I pay Sky. They occasionally refund me 100% of the amount paid. I have an intermittent noisy landline and a broadband connection that often disconnects hundreds of times a day.
Done the usual check with an AM radio, no obvious noise sources, nearest mobile base station over half a mile away, nearest solar panel inverters 400m away. No radio amateurs nearby. No local electric welding activity coincident with broadband failures. No extension wiring is connected.
All new openreach fitted NTE5 backplate, iPlate, and lower front plate.
Two new Sky supplied routers, cables and microfilters.
Everything electrical switched off in the house except the router and it's still faulty
When it's working it's an 8000kbps down 800kbps up line With an attenuation of 46db down and 29db up with a noise margin of between 3 and 6 dB
Openreach come and 'test the line' See all greens and say it's not faulty. Now and again they see a fault between me and the cabinet which is sited at around 450m and appear to do no digging. All the route is underground, almost all not in ducts, and running adjacent to trees with 40 - 60 years of growth.
On the one occasion they did dig, their contractor apparently backfilled the hole before any Openreach inspection, and didn't fit an inspection chamber as specifically requested by Openreach. The 'repair' seen by me before the backfilling was jelly crimps with the joint wrapped in a plastic bag and sealed with insulation tape. It may have zero mechanical protection right under a tree.. No one knows without digging the hole again (the first dig was supposedly at a cost of around £400)
Anything from an hour to a day to a couple of weeks later the exact same problem is back again.
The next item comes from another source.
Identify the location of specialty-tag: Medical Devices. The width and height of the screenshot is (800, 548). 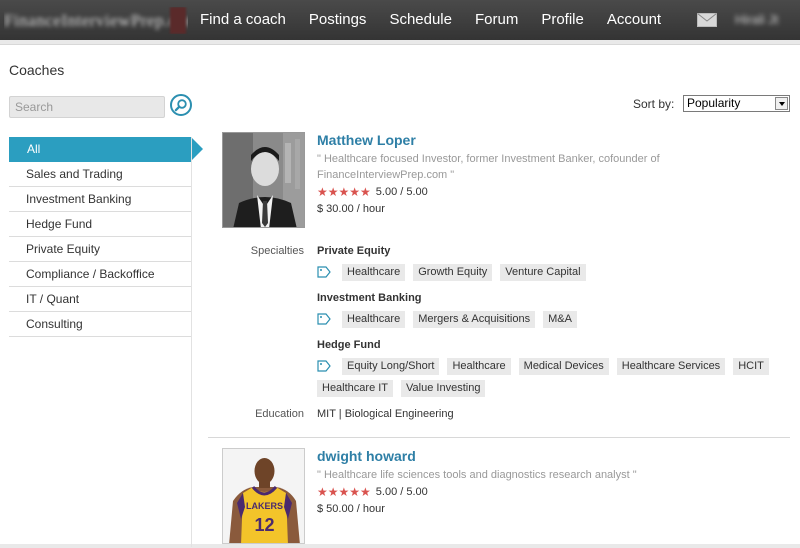
(564, 366).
Then spend another half an hour or hour on the phone to Sky plugging things in and out and swapping phones etc, crawling on the floor and unscrewing the frontplate to get to the test socket. Using just the test socket and the sky supplied microfilters makes no difference. Keeping the landline phone offhook occasionally makes some improvement to the broadband but it's not consistent.
It's been reported as a landline fault and as a broadband fault and both with zero change in outcome.
After the long phonecall to sky it's a case of waiting three or more days for an Openreach appointment, then take another day or half day off work.